The same research says that the energy consumption of bitcoin at this moment is not predictable, but we must be careful because, already starting from 2040 (in eighteen years) more than 99 percent of all bitcoins will have been mined and since the the vast majority of the energy consumed by bitcoins is basically used to mint new bitcoins, it is foreseeable that in the future less will be consumed, because only what will be used to validate transactions will be consumed Every day 900 bitcoins are minted which are in fact given to the miners as a reward for their work, and given that mining it is a competition in which whoever produces more work wins, or who consumes more, at the moment there is a competition to consume more. By decreasing this figure, significantly, in the next few decades, it is possible that in the more distant future the energy consumption of bitcoin will decrease.

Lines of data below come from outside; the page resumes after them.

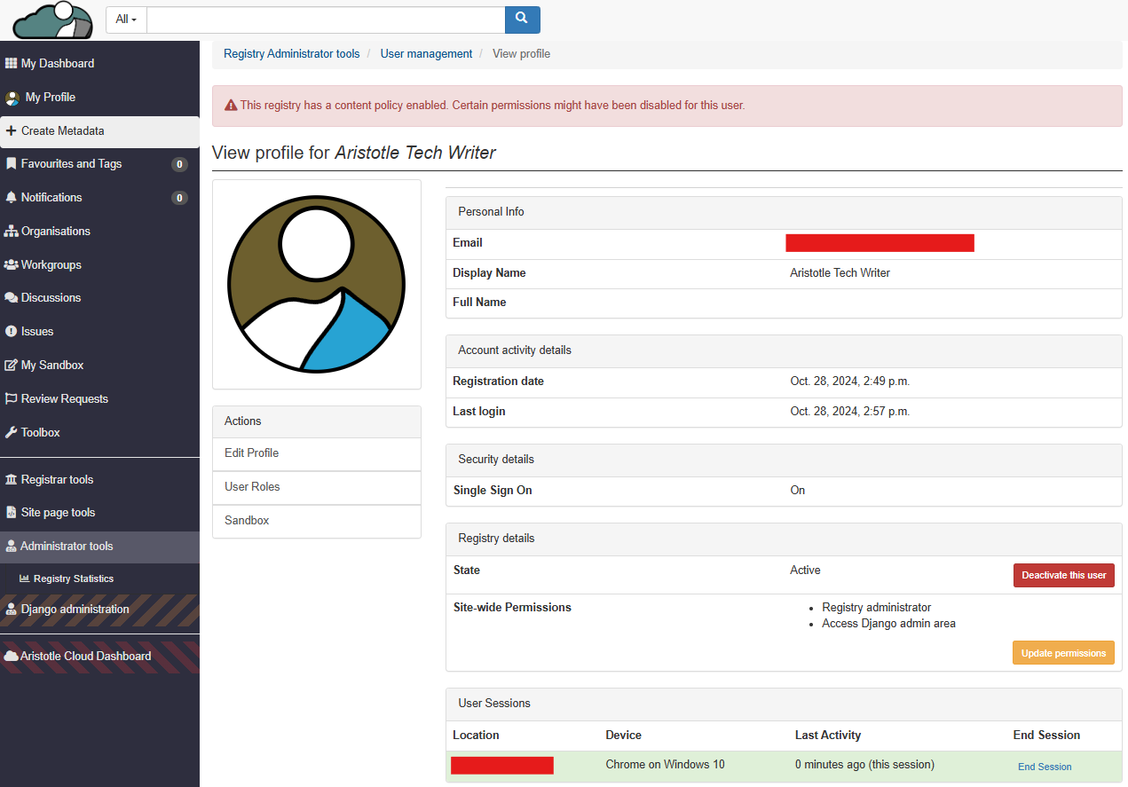Click the Favourites and Tags bookmark icon
1128x787 pixels.
[x=12, y=164]
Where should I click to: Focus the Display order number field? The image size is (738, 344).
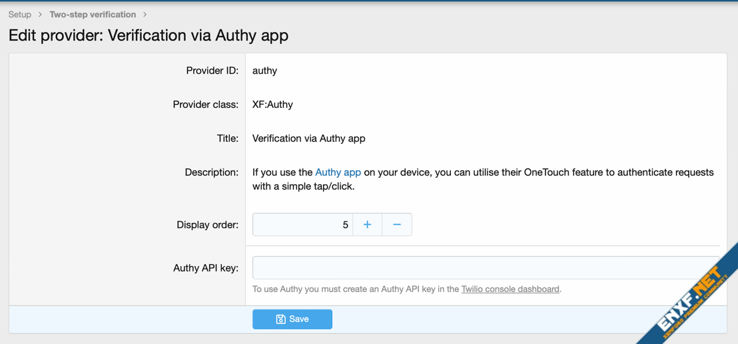click(302, 225)
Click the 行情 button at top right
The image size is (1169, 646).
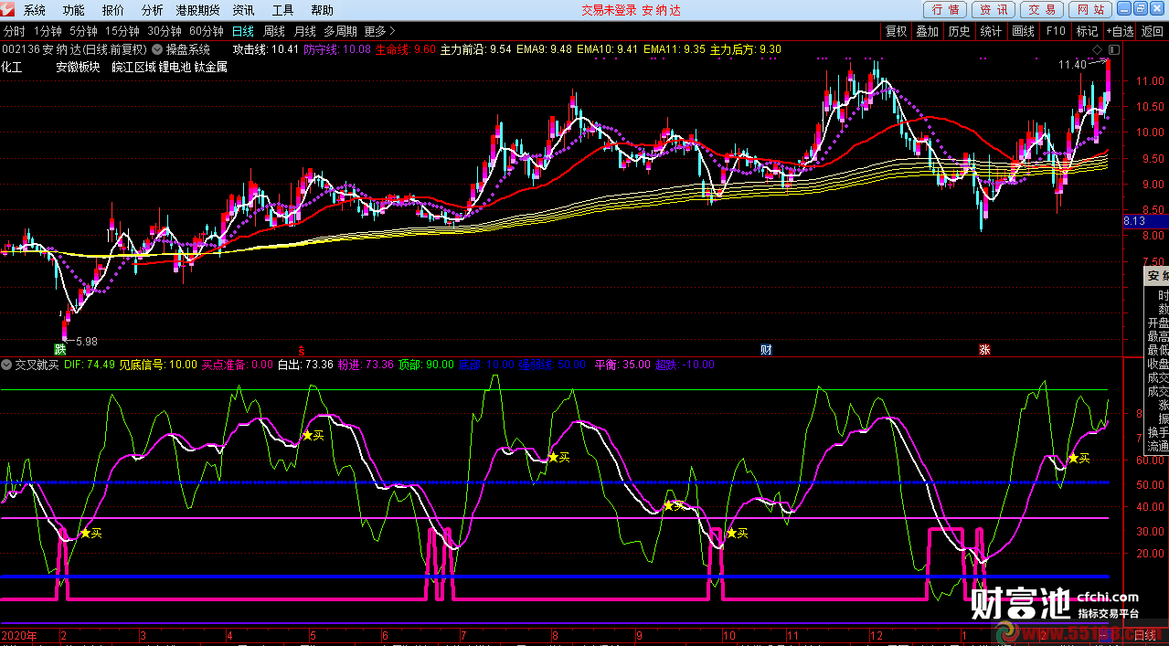coord(946,10)
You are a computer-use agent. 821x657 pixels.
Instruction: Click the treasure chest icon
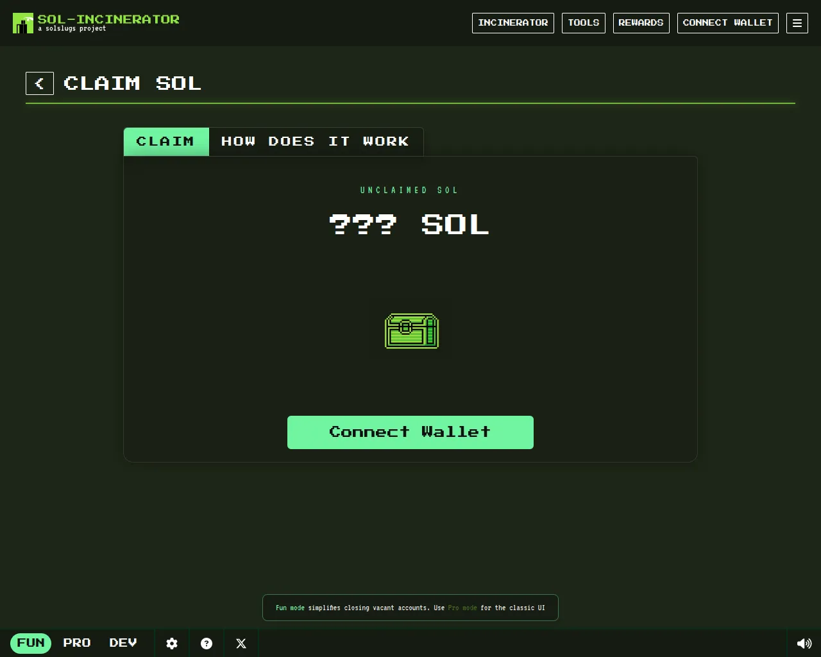point(411,331)
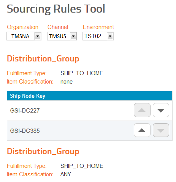Select the GSI-DC227 row
This screenshot has width=176, height=182.
[x=90, y=110]
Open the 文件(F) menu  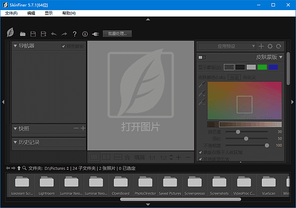(11, 13)
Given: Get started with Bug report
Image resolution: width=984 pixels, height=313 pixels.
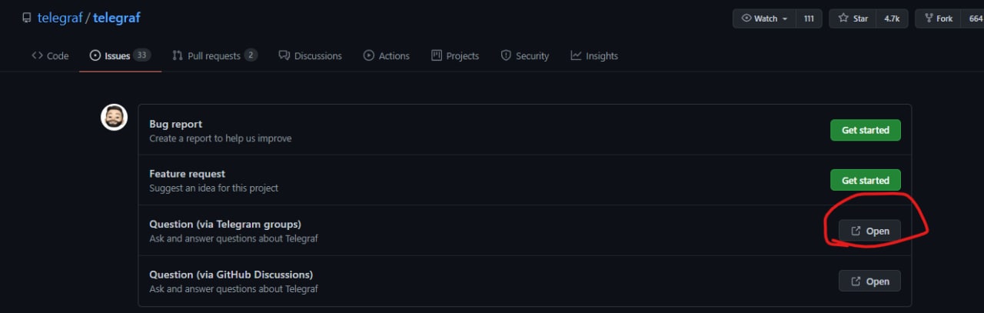Looking at the screenshot, I should tap(865, 130).
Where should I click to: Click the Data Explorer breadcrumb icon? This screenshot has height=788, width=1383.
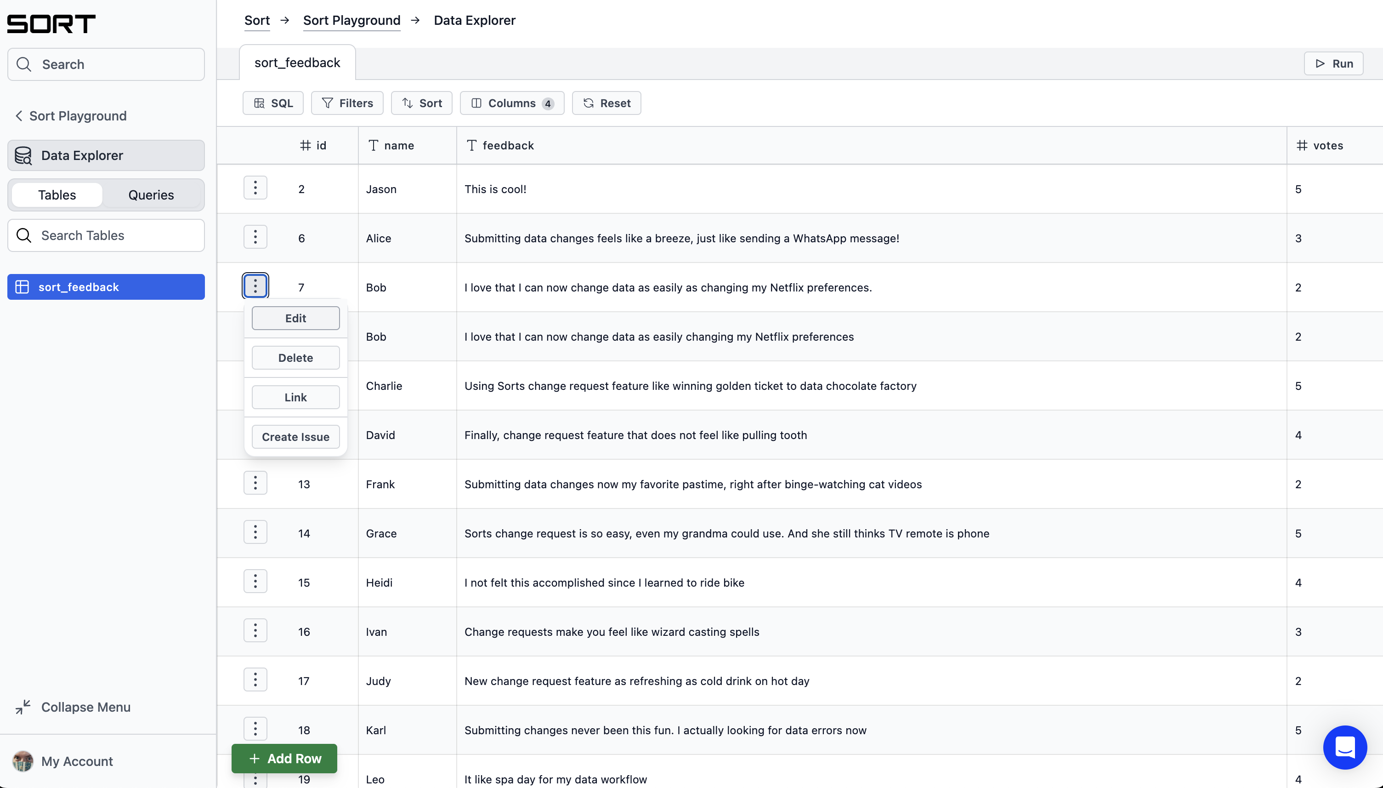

The same research underlines that the co2 emissions of bitcoin mining, since January 2020 have not changed much, this is because more and more renewable energy is being used, therefore that it does not release co2 into the atmosphere and because the mining machines are becoming more efficient. In light of this, the problem of bitcoin’s energy consumption seems to be greatly reduced, because it seems that it has a real substantial concrete impact only in those countries where there is a shortage of electricity. In countries where instead of electricity there is an abundance of it, the problem of bitcoin energy consumption is practically irrelevant We hope that with this data we will stop blaming bitcoin, incorrectly, for having a significant impact on the environment and producing more pollution than it actually generates, taking away the attention from how the blockchain works and what advantages it could give.